*Page text*.
Issue - meetings

Council's Response to the Growth Commission and Ambition 2020

Meeting: 19/04/2016 - Cabinet (Item 118)

118 Council's Response to the Growth Commission and Ambition 2020 pdf icon PDF 97 KB

Additional documents:

Minutes:

The Leader presented a report on proposals to re-shape the Council and the way that it provides services via the Ambition 2020 programme as well as the next steps for achieving the Council’s vision for growth.

 

The Leader commented that the Council was at a key point in its history and the proposals that were before Cabinet represented clear long-term goals that would allow the workforce and others to deliver the best possible service.  The new path that the Council was on had received encouraging support from the independent Growth Commission that was launched in October 2015 and the Council had already adopted and begun implementing the 10 key steps set out in the Growth Commission’s report.  The circa £63m budget gap by 2020/21 meant that the Council had to significantly change the way that it operated and the Leader stressed the importance of consulting with the community and voluntary sectors, business and other stakeholders in the area and the Council’s Select Committees to ensure that all parties were fully informed and engaged in the Ambition 2020 programme.

*Recorded information*.
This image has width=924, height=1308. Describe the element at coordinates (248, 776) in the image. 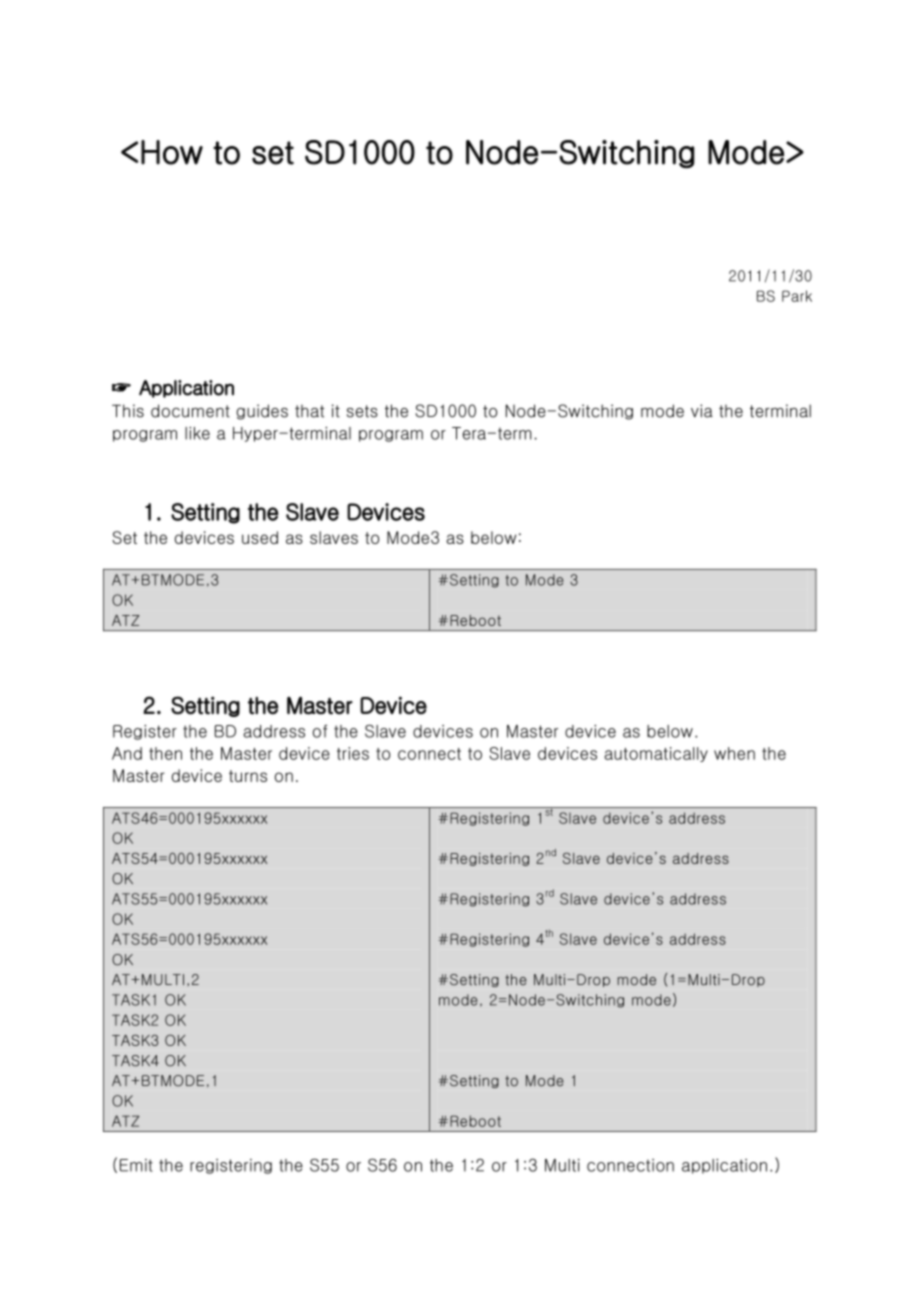

I see `turns` at that location.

*Exercise*. Reproduce the council minutes from "Meeting: 19/04/2016 - Cabinet" to "vision for growth.".

*Problem solution*.
Meeting: 19/04/2016 - Cabinet (Item 118)

118 Council's Response to the Growth Commission and Ambition 2020 pdf icon PDF 97 KB

Additional documents:

Minutes:

The Leader presented a report on proposals to re-shape the Council and the way that it provides services via the Ambition 2020 programme as well as the next steps for achieving the Council’s vision for growth.